Oh I know I was SOOOO mad at myself this morning for letting things slip threw the cracks and letting my life slip away. Also looking at stupid face book at the ex friend looking like life is great and we matterd nothing at all to them. And here I am obsessing it. stupid STUPID. makes me so mad. Makes me feel worst that I was nill. to her and it makes me mad to think that my H did that with her because she is a peace of crap. Then I think wow he is into people like that I dont like that at all.then my mind goes you know what I mean. I dont know then I think always what he says about he didnt find her attractive well sorry but would you kiss someone you werent attracted to?


----------



## sunflower (Dec 15, 2008)

Ya I think that I do need to call the therapist!


----------



## revitalizedhusband (Feb 9, 2009)

sunflower said:


> I dont know then I think always what he says about he didnt find her attractive well sorry but would you kiss someone you werent attracted to?


I can answer that question 2 ways.

1. Yes, I have kissed someone I wasn't attracted to. At least 2 women/girls in HS and college that weren't attractive but I did kiss them. So yes, its most definitely possible to kiss someone you aren't attracted to.

2. How about the rebuttal question, "Would you play strip poker with people you weren't attracted to?"

I have played strip poker just a few times outside of my marriage (with wife), all of them were obviously before I was married, but there is no doubt, the girls I played with I was attracted to. At least 1 or 2 of them that I wanted to see naked.


----------



## TNgirl232 (Oct 5, 2008)

sunflower said:


> Also looking at stupid face book at the ex friend looking like life is great and we matterd nothing at all to them.


I would suggest de-friending them on facebook - having a constant reminder every time you login doesn't help anyone...


----------



## sunflower (Dec 15, 2008)

revitalizedhusband said:


> I can answer that question 2 ways.
> 
> 1. Yes, I have kissed someone I wasn't attracted to. At least 2 women/girls in HS and college that weren't attractive but I did kiss them. So yes, its most definitely possible to kiss someone you aren't attracted to.
> 
> ...





Ok So you think that you would play with people you wanted to see and get a thrill right so he did kiss and and rub her ass so isnt that a thrill I mean you dont mistakenly do that right.


----------



## sunflower (Dec 15, 2008)

TNgirl232 said:


> I would suggest de-friending them on facebook - having a constant reminder every time you login doesn't help anyone...


I know but I dont want to be rude you know and make a enemy


----------



## TNgirl232 (Oct 5, 2008)

You sound like a typically southern girl  - they may have done me wrong but I hate to hurt "their" feelings. I understand that as I am that way...but your own mental health is more important than their feelings.


----------



## sunflower (Dec 15, 2008)

HAHA ya half southern half swedish GREAT COMBO huh!


----------



## MsStacy (Nov 11, 2008)

WHAT? You don't want to make an enemy? WTF????

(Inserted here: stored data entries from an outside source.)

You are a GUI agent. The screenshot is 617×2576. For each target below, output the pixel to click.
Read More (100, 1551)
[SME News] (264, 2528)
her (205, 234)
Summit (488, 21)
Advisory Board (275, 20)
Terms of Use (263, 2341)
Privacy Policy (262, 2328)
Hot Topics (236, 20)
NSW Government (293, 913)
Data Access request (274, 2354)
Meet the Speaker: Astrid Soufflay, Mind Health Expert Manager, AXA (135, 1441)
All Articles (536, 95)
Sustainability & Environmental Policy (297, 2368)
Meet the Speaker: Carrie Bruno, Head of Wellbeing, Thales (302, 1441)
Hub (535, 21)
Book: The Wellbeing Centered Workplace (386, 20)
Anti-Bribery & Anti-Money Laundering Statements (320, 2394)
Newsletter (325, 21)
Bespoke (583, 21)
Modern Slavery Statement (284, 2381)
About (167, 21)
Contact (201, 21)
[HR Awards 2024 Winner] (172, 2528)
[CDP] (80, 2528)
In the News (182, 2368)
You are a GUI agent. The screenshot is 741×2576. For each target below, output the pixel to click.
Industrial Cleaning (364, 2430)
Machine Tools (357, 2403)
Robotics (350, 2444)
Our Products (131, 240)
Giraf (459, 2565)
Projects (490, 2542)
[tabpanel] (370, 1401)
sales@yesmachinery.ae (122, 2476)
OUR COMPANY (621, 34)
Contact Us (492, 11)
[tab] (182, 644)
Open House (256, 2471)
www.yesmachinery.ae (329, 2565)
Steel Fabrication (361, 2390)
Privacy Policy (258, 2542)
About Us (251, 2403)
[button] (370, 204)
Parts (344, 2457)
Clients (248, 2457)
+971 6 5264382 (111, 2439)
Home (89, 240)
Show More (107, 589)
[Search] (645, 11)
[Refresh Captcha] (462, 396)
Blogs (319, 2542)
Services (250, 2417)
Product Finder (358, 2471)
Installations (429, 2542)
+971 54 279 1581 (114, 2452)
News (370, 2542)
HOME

First.... "Also looking at stupid face book at the ex friend looking like life is great and we matterd nothing at all to them." ....How do you really know what she is feeling/thinking? You absolutely don't know! She's making the choice to live her life...whatever that entails. Some of the things she has done have really sucked! Some of the things you, and her, and her husband have done have really sucked! Everyone in this situation has screwed up. You are the only one stuck in it. You are making the choice to allow her to have power over what you think, feel, say, do, etc, etc. What did looking at her facebook page get you today? YOU are making the choices to stay in this angry place you find yourself in. You turned on the computer and pushed the appropriate buttons to get you there. She is done, your husband is done, YOU keep walking yourself right back into it. You made the choice.

Take her off your friends list. Who freakin' cares what she thinks about it? YOU will be making a positive choice and heading in a positive direction. Take her off all your lists, out of all your address books, put pictures away and just erase her for awhile. You know that you cannot resist the temptation sometimes to email, text, facebook, look at a picture....so take the temptation away. 

I heard on the radio this morning.... "No one is promised tomorrow" and for some reason it really struck me today. Too much sh*t going on in the news. My husband is a police officer....will he come home tomorrow? I have a 3 year old. I don't want to miss a second of her! It really hit me that I need to do everything I can for them today. Not to the extreme, but really BE here with them. I sometimes get caught up in stuff that needs to be done...my to-do-list. I will put them off saying...'in just a minute'. But what happens if I don't have a tomorrow? Sorry....little depressing....but for some reason I guess I needed my own little wake up call and that statement on the radio resonated with me. I even thought of you and your family when I heard it. Don't make choices based on what others may think. Make your choices based on what is best for your daughters!


----------



## revitalizedhusband (Feb 9, 2009)

sunflower said:


> Ok So you think that you would play with people you wanted to see and get a thrill right so he did kiss and and rub her ass so isnt that a thrill I mean you dont mistakenly do that right.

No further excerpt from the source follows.